● Work order
Every record must be output verbatim in the reply.
********************
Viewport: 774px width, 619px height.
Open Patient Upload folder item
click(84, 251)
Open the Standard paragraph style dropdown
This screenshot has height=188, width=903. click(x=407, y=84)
********************
● Written answer
Viewport: 774px width, 619px height.
Open Patient Upload folder item
click(84, 251)
Open the Standard paragraph style dropdown
This screenshot has height=188, width=903. click(x=407, y=84)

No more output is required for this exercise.